Crain’s: At hearing, City Council gives warm reception to single-payer

By Jonathan Lamantia, 12/7/18

The City Council seems likely to pass a resolution endorsing a state single-payer health care bill after a hearing Thursday in which health committee chair Mark Levine fervently supported such a system and criticized its detractors.

Levine derided the status quo in health care, which costs more per capita in the U.S. than in other developed countries without better outcomes. He said that while he supports a national approach, it is unlikely to be taken up by the Trump administration.

“New York need not and must not stand still in the face of inaction at the federal level,” he said.

The bill would create a statewide public fund to cover all New Yorkers with no out-of-pocket costs. It received broad support at the hearing from nurses, physicians, social workers, immigrant advocates, disability rights activists and community groups.

The New York Health Act has passed the Assembly four consecutive years, and with the Democrats taking control of the Senate in January, there is an increased chance of the bill’s passage next year. Gov. Andrew Cuomo has said he believes the federal government is best positioned to take up the issue.

Assemblyman Richard Gottfried and state Sen. Gustavo Rivera plan to reintroduce the bill in January to address fiscal concerns. One new wrinkle, which Gottfried previewed Thursday, is that it will incorporate long-term care, such as nursing home and home care.

“No New York family will have to wipe out their savings, and no family member will have to give up a career to provide long-term care for a loved one,” he said at the hearing.

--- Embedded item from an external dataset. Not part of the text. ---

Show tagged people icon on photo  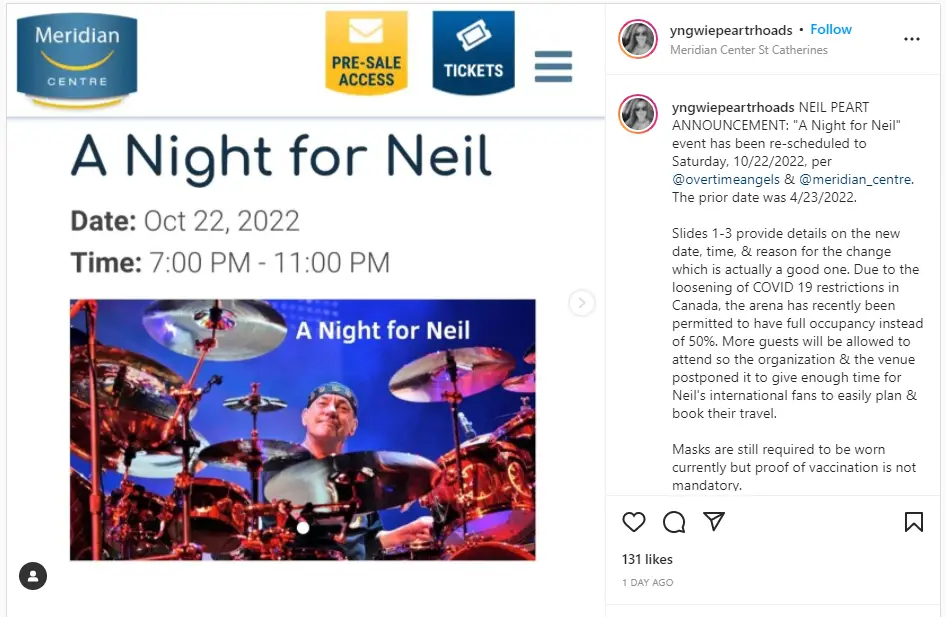click(x=33, y=576)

A coalition called Realities of Single Payer, which includes the state Health Plan Association, state Conference of Blue Cross and Blue Shield Plans, and the Business Council, said in a statement that the hearing was “nothing more than political theater” and a single-payer system would result in higher taxes and decreased access to care.

An analysis in August by Rand Corp. estimated that the state would need to raise $139 billion more in taxes by 2022 to fund the program, an 156% increase above expected levels. The research organization proposed one possible tax structure, as the current bill lacks one. Under its proposal, households earning up to $290,000 would pay a smaller percentage of their income toward health payments, including the new taxes.

The analysis assumed the state would receive a waiver from the federal government to deliver Medicare and Medicaid benefits through its own program while still receiving federal funds. Centers for Medicare and Medicaid Services Administrator Seema Verma has said she wouldn’t approve such a waiver.

David Rich, executive vice president of the Greater New York Hospital Association, spoke in opposition to the bill at the hearing. He noted the coverage gains New York has made to lower its uninsured rate to 5% from 10% in 2013 and said there were other ways to insure the remaining 5%. He said he worried a single-payer system would provide lower reimbursement to hospitals than the current system.

“Yes, we must cover the remaining 5% of New Yorkers who are uninsured. Yes, we should make health care affordable,” he said. “We can do this without the disruption we think would be caused by a single-payer system.”